Entries below include pictures. Output exactly the lines from the one with "Instruction: Click the Test Connection button" down to the one with "Click the horizontal", both ends included, and leave the pictures out.

************

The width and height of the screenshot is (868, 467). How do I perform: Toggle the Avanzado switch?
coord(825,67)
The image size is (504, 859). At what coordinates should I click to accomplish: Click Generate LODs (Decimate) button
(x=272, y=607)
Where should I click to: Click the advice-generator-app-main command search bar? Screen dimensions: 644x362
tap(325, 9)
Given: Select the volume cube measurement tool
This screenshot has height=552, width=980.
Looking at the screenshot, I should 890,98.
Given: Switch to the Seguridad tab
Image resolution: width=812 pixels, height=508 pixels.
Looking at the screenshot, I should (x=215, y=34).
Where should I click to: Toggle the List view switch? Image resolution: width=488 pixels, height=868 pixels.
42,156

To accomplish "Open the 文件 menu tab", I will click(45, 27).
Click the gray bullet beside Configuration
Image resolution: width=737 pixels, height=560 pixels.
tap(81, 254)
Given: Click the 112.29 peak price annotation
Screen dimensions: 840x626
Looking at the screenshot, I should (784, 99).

************

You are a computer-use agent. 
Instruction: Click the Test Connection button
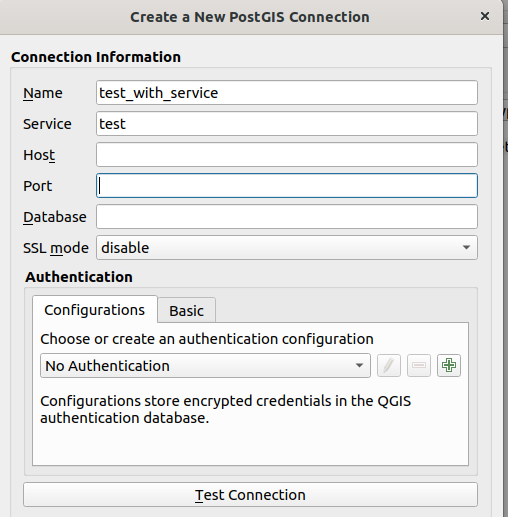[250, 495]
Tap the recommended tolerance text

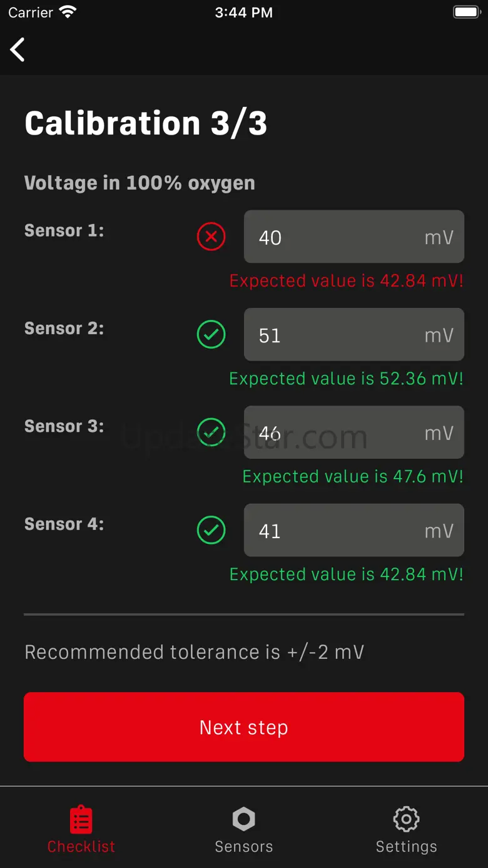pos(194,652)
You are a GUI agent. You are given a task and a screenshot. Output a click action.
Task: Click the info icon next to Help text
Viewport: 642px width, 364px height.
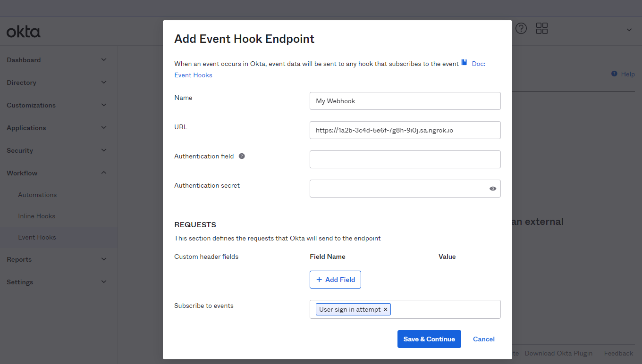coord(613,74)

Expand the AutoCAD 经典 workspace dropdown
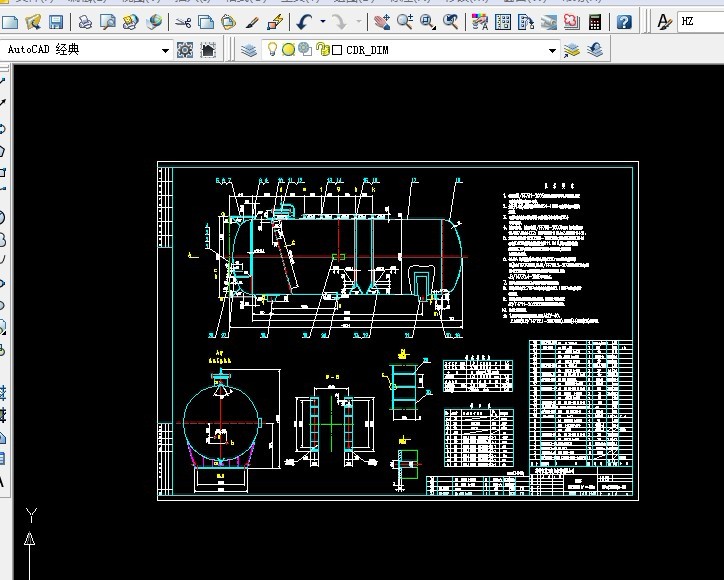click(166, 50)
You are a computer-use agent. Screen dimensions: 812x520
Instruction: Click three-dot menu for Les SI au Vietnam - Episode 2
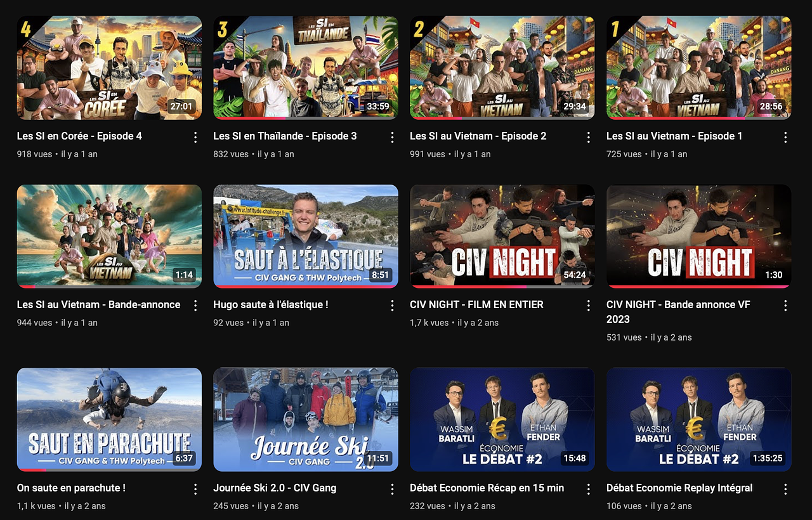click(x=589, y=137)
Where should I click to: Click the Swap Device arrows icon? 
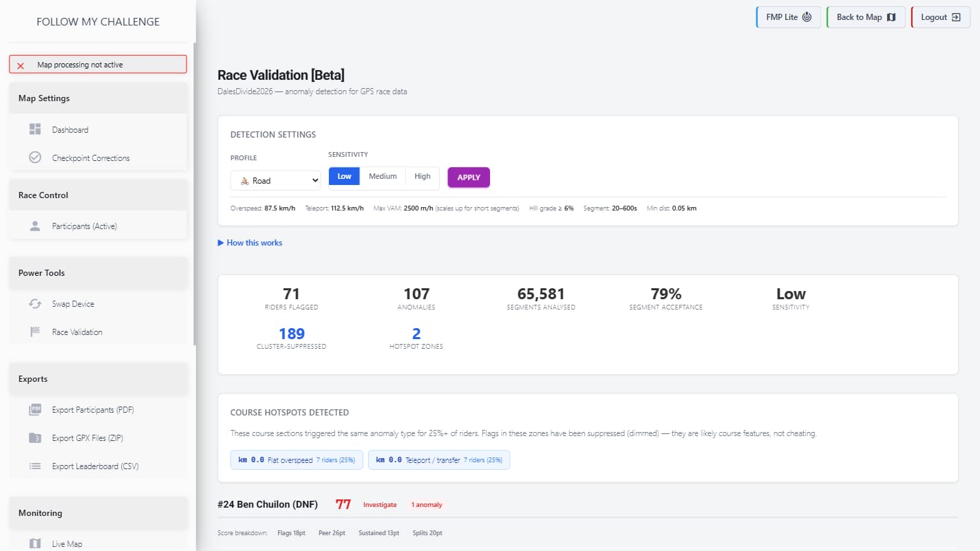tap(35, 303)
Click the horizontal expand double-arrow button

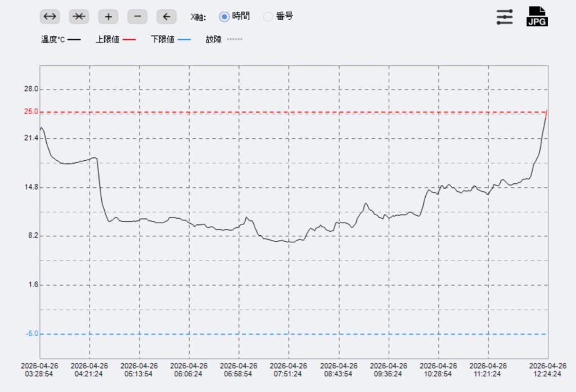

************

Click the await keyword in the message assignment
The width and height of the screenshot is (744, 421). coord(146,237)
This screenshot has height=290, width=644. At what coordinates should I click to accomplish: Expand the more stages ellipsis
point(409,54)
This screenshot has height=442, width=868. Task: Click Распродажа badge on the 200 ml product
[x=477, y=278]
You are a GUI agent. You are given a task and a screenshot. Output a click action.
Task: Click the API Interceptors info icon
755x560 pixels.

************

ANSWER TO THIS EXERCISE:
Instruction: Click the Test Connection button
[250, 495]
Tap the recommended tolerance text

pos(194,652)
You are a GUI agent. You are given a task and a screenshot. Output a click action.
Task: Click the info icon next to Help text
Viewport: 642px width, 364px height.
coord(613,74)

Expand the AutoCAD 经典 workspace dropdown
click(166, 50)
You are a computer-use agent. Screen dimensions: 812x520
Instruction: Click three-dot menu for Les SI au Vietnam - Episode 2
click(x=589, y=137)
Where should I click to: Click the Swap Device arrows icon? 
tap(35, 303)
Click the horizontal expand double-arrow button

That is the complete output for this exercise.